◆ **Exercise goal**
Nothing outside the stretch is wanted. Repeat exactly the lines of the listing below from the one that contains "Click the white 最新价格 series color swatch" through the one that contains "Click the cube", both ends included.

◆ **Provided material**
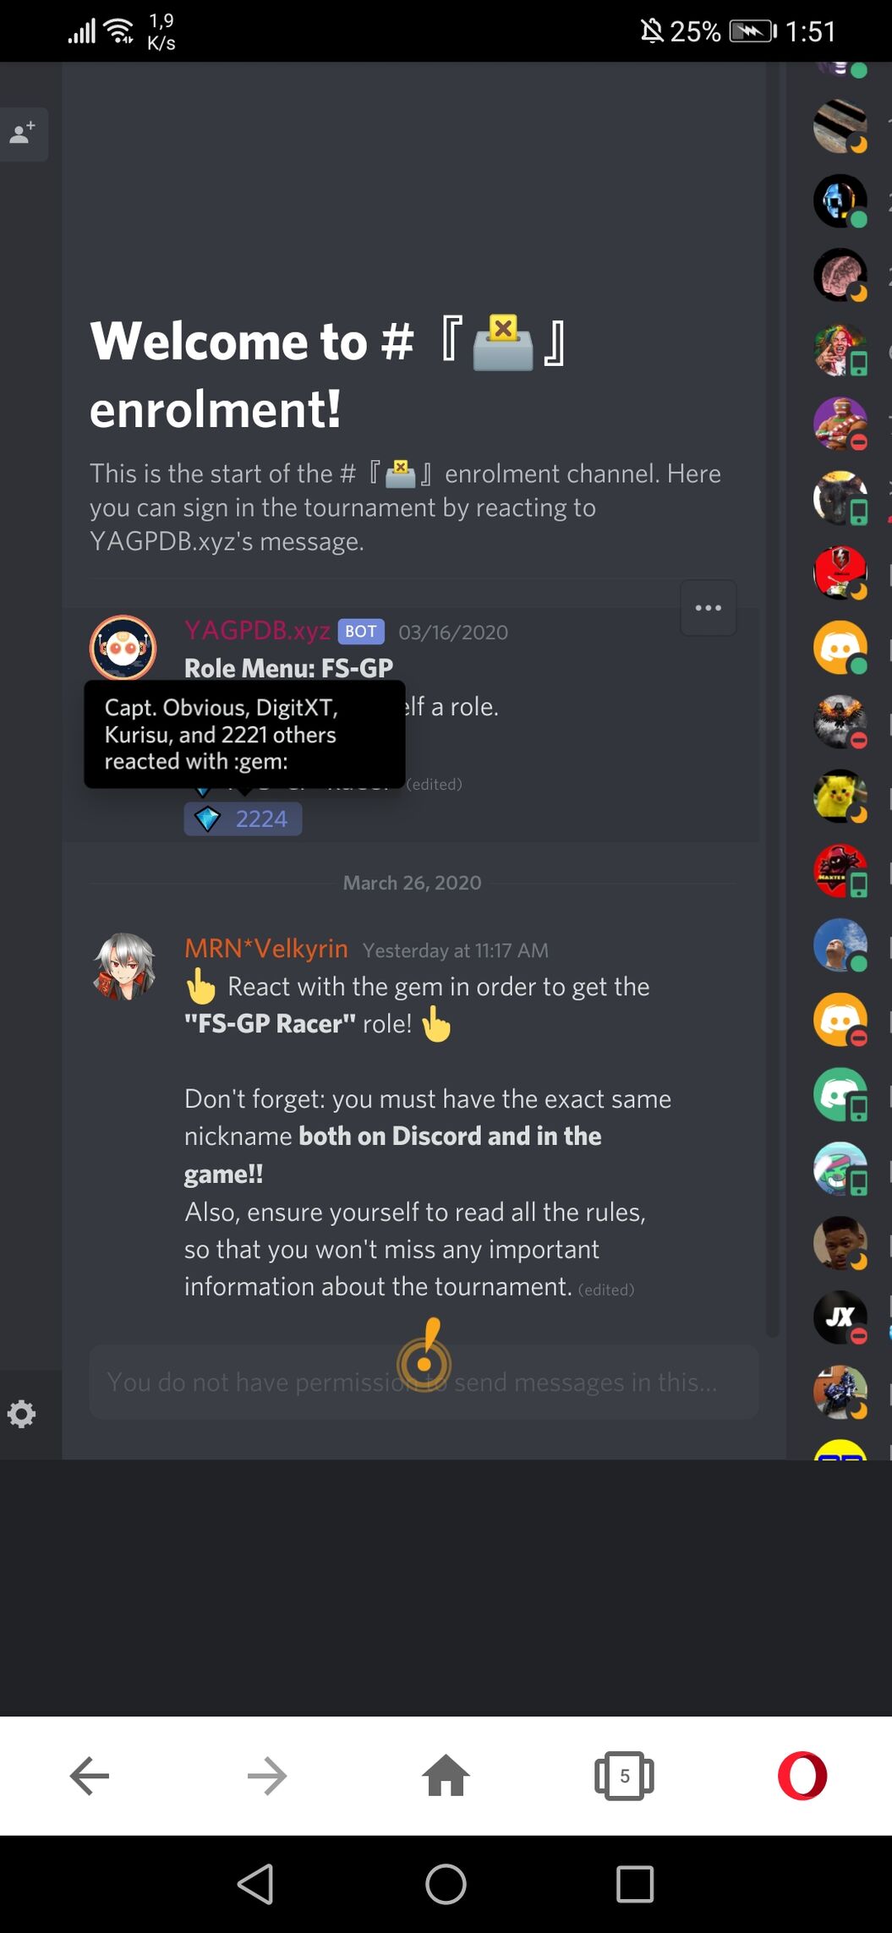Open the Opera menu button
...
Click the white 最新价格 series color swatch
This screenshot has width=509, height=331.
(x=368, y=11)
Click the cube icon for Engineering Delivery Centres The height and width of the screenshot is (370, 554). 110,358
...
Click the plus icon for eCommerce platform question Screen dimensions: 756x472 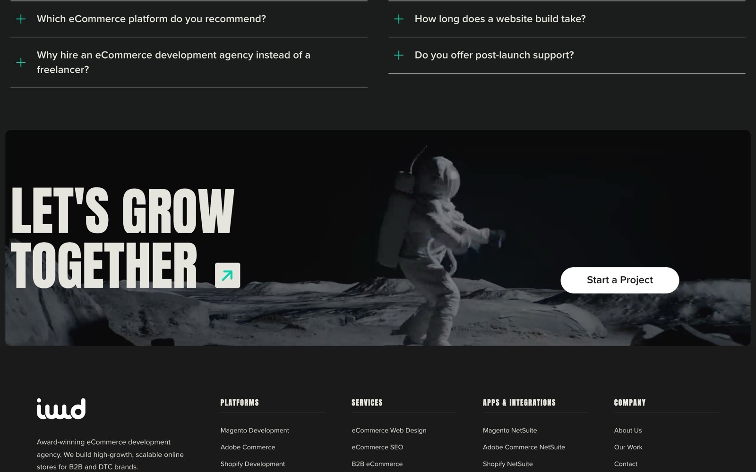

◆ **Result of this exercise**
Click the white 最新价格 series color swatch
This screenshot has width=509, height=331.
(x=368, y=11)
Click the cube icon for Engineering Delivery Centres The height and width of the screenshot is (370, 554). 110,358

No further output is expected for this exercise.